PROBLEM REQUIREMENTS: Exact copies of all the records are to be printed.

MATERIALS PROVIDED:

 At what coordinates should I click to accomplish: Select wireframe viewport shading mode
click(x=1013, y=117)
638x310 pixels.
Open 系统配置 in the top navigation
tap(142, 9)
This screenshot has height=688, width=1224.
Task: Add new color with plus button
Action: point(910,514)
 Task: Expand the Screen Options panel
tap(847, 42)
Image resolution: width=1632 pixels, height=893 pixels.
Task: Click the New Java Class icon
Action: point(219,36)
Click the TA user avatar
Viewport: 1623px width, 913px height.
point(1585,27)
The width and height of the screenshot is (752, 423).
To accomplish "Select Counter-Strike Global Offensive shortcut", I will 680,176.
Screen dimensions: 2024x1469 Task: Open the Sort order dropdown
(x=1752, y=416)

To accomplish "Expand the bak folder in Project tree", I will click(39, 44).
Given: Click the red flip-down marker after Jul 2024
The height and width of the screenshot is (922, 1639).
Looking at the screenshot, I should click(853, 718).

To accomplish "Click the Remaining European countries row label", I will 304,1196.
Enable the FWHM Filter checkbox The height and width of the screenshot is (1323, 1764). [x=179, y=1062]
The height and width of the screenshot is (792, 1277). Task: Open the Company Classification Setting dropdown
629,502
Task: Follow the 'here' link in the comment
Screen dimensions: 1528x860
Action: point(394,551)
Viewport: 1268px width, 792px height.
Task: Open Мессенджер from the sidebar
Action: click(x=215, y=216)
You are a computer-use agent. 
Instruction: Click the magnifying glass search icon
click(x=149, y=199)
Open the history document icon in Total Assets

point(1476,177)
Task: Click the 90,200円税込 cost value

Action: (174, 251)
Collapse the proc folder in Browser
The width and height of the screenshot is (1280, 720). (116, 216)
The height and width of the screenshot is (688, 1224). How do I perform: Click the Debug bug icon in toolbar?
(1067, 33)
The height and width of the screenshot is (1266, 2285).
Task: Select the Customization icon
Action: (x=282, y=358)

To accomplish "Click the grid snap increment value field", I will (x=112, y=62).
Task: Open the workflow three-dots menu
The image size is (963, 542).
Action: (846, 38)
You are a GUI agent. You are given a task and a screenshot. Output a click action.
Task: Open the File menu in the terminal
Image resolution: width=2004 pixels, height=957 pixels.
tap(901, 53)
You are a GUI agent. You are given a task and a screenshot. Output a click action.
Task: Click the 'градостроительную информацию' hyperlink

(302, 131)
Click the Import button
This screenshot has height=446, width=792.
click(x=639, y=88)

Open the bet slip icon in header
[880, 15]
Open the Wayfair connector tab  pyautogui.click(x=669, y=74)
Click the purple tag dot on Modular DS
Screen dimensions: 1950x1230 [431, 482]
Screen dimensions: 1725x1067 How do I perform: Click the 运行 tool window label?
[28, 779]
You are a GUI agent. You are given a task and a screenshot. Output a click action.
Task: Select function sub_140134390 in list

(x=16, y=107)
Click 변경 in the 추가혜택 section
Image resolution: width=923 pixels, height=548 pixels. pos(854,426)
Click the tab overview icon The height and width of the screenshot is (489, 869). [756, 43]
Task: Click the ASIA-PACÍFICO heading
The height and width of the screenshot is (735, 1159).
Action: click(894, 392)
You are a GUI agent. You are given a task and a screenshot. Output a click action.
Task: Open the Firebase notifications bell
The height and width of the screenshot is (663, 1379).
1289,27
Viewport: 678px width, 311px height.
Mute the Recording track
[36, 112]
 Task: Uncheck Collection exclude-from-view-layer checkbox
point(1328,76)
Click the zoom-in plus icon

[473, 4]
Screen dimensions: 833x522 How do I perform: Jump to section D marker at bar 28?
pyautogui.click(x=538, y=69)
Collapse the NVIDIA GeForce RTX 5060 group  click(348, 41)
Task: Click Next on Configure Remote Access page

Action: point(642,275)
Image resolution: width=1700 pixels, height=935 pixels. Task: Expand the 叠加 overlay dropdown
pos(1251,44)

TASK ANSWER:
 At what coordinates should I click to accomplish: Select wireframe viewport shading mode
click(x=1013, y=117)
638x310 pixels.
Open 系统配置 in the top navigation
tap(142, 9)
This screenshot has height=688, width=1224.
Task: Add new color with plus button
Action: point(910,514)
 Task: Expand the Screen Options panel
tap(847, 42)
Image resolution: width=1632 pixels, height=893 pixels.
Task: Click the New Java Class icon
Action: point(219,36)
Click the TA user avatar
Viewport: 1623px width, 913px height.
point(1585,27)
The width and height of the screenshot is (752, 423).
To accomplish "Select Counter-Strike Global Offensive shortcut", I will 680,176.
Screen dimensions: 2024x1469 Task: Open the Sort order dropdown
(x=1752, y=416)

To accomplish "Expand the bak folder in Project tree", I will click(39, 44).
Given: Click the red flip-down marker after Jul 2024
The height and width of the screenshot is (922, 1639).
Looking at the screenshot, I should click(853, 718).

To accomplish "Click the Remaining European countries row label", I will 304,1196.
Enable the FWHM Filter checkbox The height and width of the screenshot is (1323, 1764). [x=179, y=1062]
The height and width of the screenshot is (792, 1277). Task: Open the Company Classification Setting dropdown
629,502
Task: Follow the 'here' link in the comment
Screen dimensions: 1528x860
Action: point(394,551)
Viewport: 1268px width, 792px height.
Task: Open Мессенджер from the sidebar
Action: click(x=215, y=216)
You are a computer-use agent. 
Instruction: Click the magnifying glass search icon
click(x=149, y=199)
Open the history document icon in Total Assets

point(1476,177)
Task: Click the 90,200円税込 cost value

Action: (174, 251)
Collapse the proc folder in Browser
The width and height of the screenshot is (1280, 720). (116, 216)
The height and width of the screenshot is (688, 1224). How do I perform: Click the Debug bug icon in toolbar?
(1067, 33)
The height and width of the screenshot is (1266, 2285).
Task: Select the Customization icon
Action: (x=282, y=358)

To accomplish "Click the grid snap increment value field", I will (x=112, y=62).
Task: Open the workflow three-dots menu
The image size is (963, 542).
Action: (846, 38)
You are a GUI agent. You are given a task and a screenshot. Output a click action.
Task: Open the File menu in the terminal
Image resolution: width=2004 pixels, height=957 pixels.
tap(901, 53)
You are a GUI agent. You are given a task and a screenshot. Output a click action.
Task: Click the 'градостроительную информацию' hyperlink

(302, 131)
Click the Import button
This screenshot has height=446, width=792.
click(x=639, y=88)

Open the bet slip icon in header
[880, 15]
Open the Wayfair connector tab  pyautogui.click(x=669, y=74)
Click the purple tag dot on Modular DS
Screen dimensions: 1950x1230 [431, 482]
Screen dimensions: 1725x1067 How do I perform: Click the 运行 tool window label?
[28, 779]
You are a GUI agent. You are given a task and a screenshot. Output a click action.
Task: Select function sub_140134390 in list

(x=16, y=107)
Click 변경 in the 추가혜택 section
Image resolution: width=923 pixels, height=548 pixels. pos(854,426)
Click the tab overview icon The height and width of the screenshot is (489, 869). [756, 43]
Task: Click the ASIA-PACÍFICO heading
The height and width of the screenshot is (735, 1159).
Action: click(894, 392)
You are a GUI agent. You are given a task and a screenshot. Output a click action.
Task: Open the Firebase notifications bell
The height and width of the screenshot is (663, 1379).
1289,27
Viewport: 678px width, 311px height.
Mute the Recording track
[36, 112]
 Task: Uncheck Collection exclude-from-view-layer checkbox
point(1328,76)
Click the zoom-in plus icon

[473, 4]
Screen dimensions: 833x522 How do I perform: Jump to section D marker at bar 28?
pyautogui.click(x=538, y=69)
Collapse the NVIDIA GeForce RTX 5060 group  click(348, 41)
Task: Click Next on Configure Remote Access page

Action: point(642,275)
Image resolution: width=1700 pixels, height=935 pixels. Task: Expand the 叠加 overlay dropdown
pos(1251,44)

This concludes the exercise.